Heart disease is the number-one killer in the developed world. The end stage of heart disease is heart failure, in which the heart cannot pump enough blood to satisfy the body's needs, researchers said.
The molecular structure of the heart muscle changes as heart failure progresses, though scientists cannot always agree on what changes are good or bad.
One change that occurs is an increase in "calcium sensitivity".
Calcium ions are pumped in and out of the muscle cell with each heartbeat, turning contractions on and off. When the calcium sensitivity increases, contractility increases, but at a price: the relaxation of the heart becomes slower.
Since 1976 medical researchers have known that the heart regulates its calcium sensitivity by phosphorylating (adding negative phosphate groups) to a key cardiac protein called troponin I.
The troponin complex is made up of three proteins, C, I, and T, which trigger muscle contraction in response to calcium.
In heart failure, the phosphate groups are removed from troponin I, but it wasn't known how this caused an increase in calcium sensitivity.
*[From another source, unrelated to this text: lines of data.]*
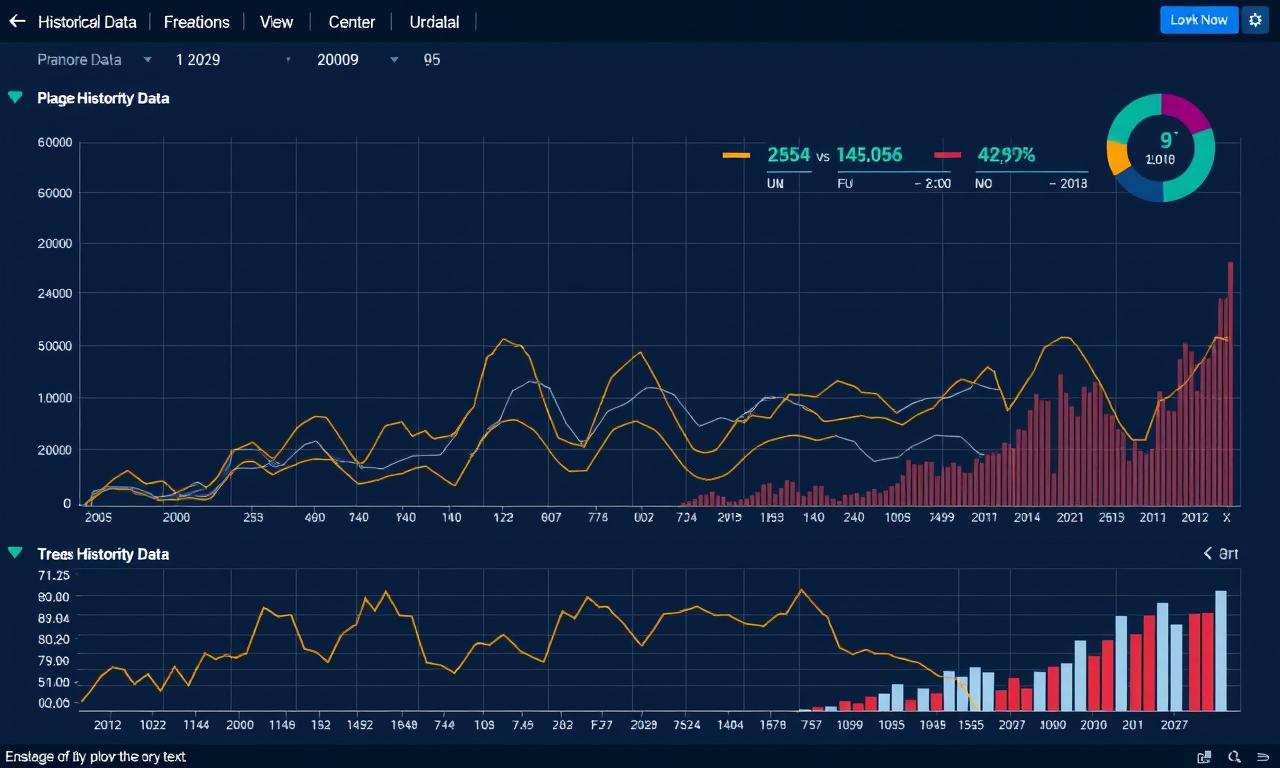Switch to the Freations tab

click(196, 21)
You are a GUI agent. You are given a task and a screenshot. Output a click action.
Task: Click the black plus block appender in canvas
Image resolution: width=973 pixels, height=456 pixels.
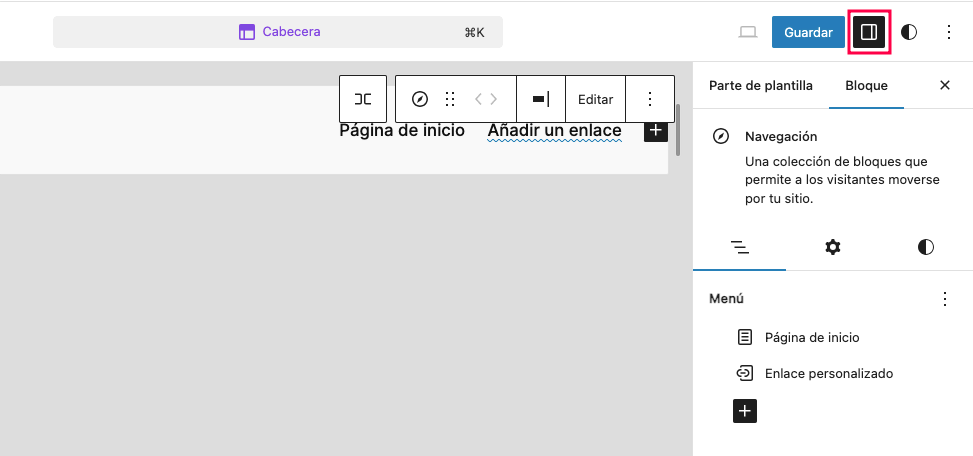pos(656,130)

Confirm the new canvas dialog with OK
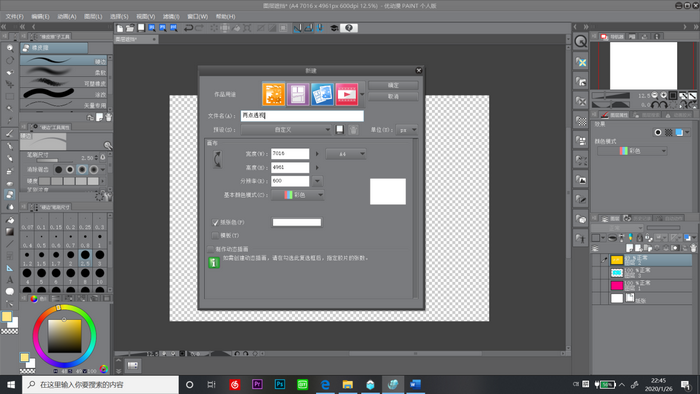(x=393, y=85)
They observed that unphosphorylated troponin I binds to troponin C to keep it in an optimal orientation for triggering contraction.
The (N-terminal) region of troponin I that interacts with troponin C is very positively charged, while troponin C is very negatively charged, so adding negative phosphate groups to troponin I disrupts the interaction and releases troponin C so that it becomes less efficient at triggering contraction.
"Actually, the change brings it into the optimal alignment to trigger contraction. The heart has other mechanisms of regulating calcium sensitivity that probably also act by stabilising or disrupting this arrangement," Hwang said.
The study was published in the journal PNAS.